→ Your task:
Below are some records. Repeat exactly the lines from the one containing "(503) 654-7330 (1017, 1149)" through the final line.

Items listed in a dataset
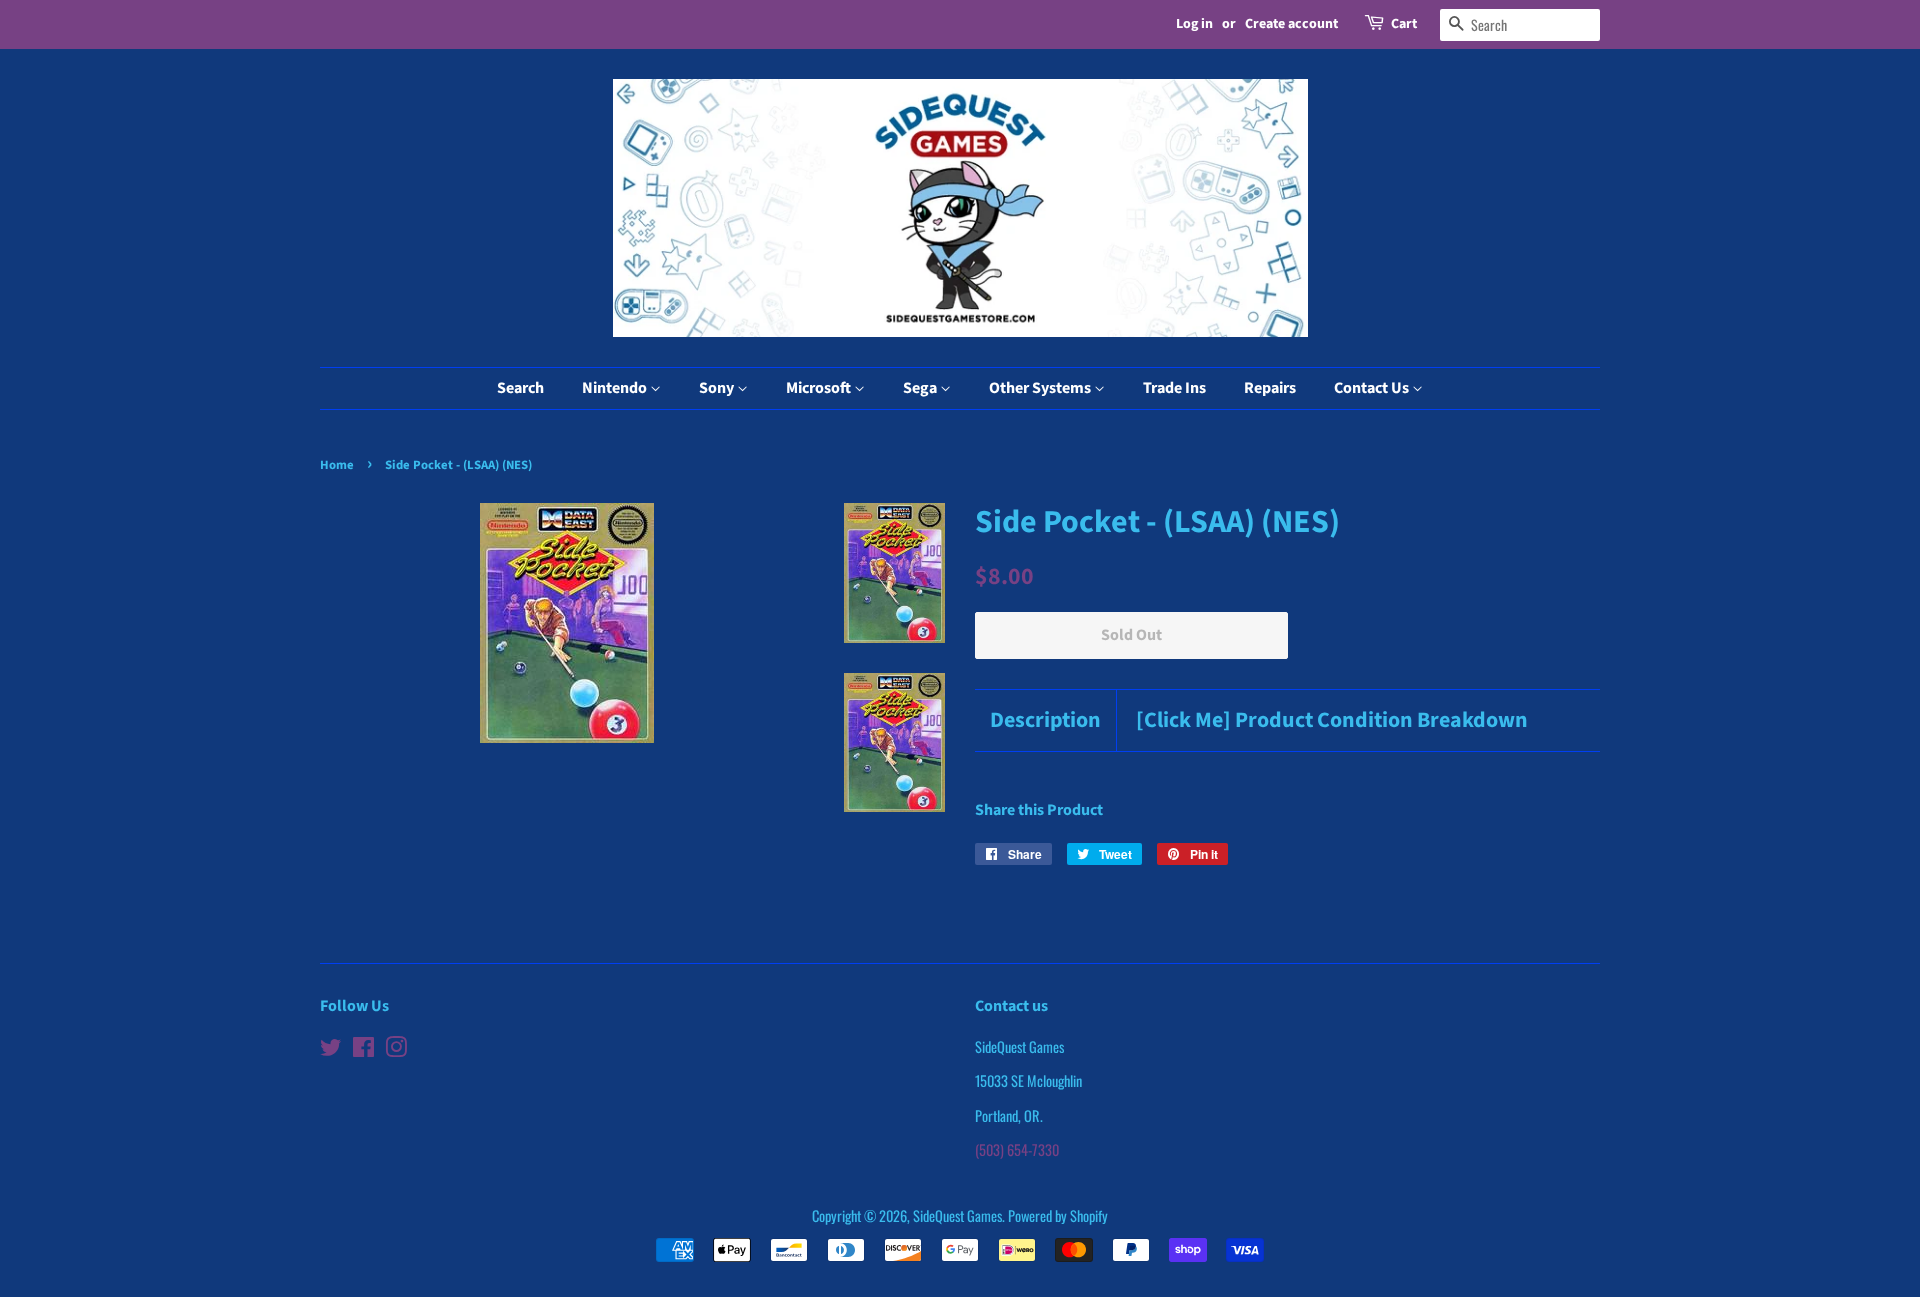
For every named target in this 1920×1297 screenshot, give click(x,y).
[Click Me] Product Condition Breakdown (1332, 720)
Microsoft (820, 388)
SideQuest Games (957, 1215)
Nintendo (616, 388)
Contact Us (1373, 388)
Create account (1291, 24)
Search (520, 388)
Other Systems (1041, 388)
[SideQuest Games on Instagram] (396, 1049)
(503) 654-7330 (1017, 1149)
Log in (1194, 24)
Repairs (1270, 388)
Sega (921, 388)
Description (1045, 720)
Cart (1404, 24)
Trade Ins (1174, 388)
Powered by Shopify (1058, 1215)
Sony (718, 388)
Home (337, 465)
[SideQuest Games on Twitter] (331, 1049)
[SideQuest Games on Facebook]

→ Answer space:
(503) 654-7330 (1017, 1149)
Log in (1194, 24)
Repairs (1270, 388)
Sega (921, 388)
Description (1045, 720)
Cart (1404, 24)
Trade Ins (1174, 388)
Powered by Shopify (1058, 1215)
Sony (718, 388)
Home (337, 465)
[SideQuest Games on Twitter] (331, 1049)
[SideQuest Games on Facebook]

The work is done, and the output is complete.